Burqa is not locking women, it is a buffer line between protecting chasity and exposing. Being naked and drunk is acceptabl but being covered and modest is inhuman.
French president wants Muslim women to be topless like his wife who posed topless in fashion shows. He has no right to ban the burqa because it is undemocratic and an unqualified attack on individual freedom. Burqa is not just a piece of cloth but a lot of ideological and cultural connotation to it. Women are just being exploited in the name of rights. Burqa protects women’s rights and treat each women like a princess. No one has the right to ban the freedom of choice in a secular and democratic country. The right to choice is a basic fundamental right the person should have.
French president’s interpretation of burqa as a symbol of subservience is false.
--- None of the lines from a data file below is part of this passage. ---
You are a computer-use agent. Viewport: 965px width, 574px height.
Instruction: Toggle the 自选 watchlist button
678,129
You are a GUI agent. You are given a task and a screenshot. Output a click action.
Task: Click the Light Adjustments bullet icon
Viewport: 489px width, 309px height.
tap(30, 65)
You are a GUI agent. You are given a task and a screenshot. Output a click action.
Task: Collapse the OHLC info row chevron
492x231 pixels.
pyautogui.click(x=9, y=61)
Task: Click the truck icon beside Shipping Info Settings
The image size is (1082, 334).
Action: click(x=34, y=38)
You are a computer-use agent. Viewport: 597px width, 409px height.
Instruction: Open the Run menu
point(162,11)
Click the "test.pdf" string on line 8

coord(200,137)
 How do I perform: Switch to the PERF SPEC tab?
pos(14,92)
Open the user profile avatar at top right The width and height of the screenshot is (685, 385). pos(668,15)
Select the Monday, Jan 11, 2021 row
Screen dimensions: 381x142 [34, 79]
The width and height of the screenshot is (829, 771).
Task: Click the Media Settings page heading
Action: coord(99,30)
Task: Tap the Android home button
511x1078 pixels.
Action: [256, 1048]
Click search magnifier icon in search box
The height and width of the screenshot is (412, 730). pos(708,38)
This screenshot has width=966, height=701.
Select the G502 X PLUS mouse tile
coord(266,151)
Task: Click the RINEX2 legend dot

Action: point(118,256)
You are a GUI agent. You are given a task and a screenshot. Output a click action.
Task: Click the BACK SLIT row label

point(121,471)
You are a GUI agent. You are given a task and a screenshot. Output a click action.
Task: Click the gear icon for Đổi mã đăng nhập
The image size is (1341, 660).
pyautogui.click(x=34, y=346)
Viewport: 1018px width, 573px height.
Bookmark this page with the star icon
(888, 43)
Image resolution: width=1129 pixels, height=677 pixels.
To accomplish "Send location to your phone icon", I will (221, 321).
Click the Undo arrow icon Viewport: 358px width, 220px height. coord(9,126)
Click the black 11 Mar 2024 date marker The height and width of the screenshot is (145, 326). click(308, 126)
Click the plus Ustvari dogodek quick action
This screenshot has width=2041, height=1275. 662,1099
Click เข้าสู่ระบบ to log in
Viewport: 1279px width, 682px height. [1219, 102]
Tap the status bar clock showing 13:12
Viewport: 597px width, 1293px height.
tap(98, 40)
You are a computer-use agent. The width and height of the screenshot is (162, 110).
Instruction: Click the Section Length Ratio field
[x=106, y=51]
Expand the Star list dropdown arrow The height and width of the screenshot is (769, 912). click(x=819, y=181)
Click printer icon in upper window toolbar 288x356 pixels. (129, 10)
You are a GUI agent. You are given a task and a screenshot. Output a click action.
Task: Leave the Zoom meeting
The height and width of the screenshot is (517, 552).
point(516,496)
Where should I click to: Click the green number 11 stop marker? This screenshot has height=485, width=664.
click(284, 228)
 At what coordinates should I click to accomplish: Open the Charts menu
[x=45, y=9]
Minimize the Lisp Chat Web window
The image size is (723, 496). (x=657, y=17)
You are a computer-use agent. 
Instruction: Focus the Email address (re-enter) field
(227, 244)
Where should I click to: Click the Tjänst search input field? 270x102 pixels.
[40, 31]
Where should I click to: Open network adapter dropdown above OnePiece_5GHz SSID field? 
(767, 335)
It is a usual habit of western ideologists to twist history and distort the facts inorder to project their culture as superior one. The president should be criminally tried for spreading such falsehood. To veil or not to veil should be an individual choice. Dress codes are for children, not for adults. Government legislated dress codes for the Taliban religious policy not western democracies. Women should be free to wear burqas. If women can get away with wearing cropped shirts and pants that show their panties, they should be able to waer burqas too.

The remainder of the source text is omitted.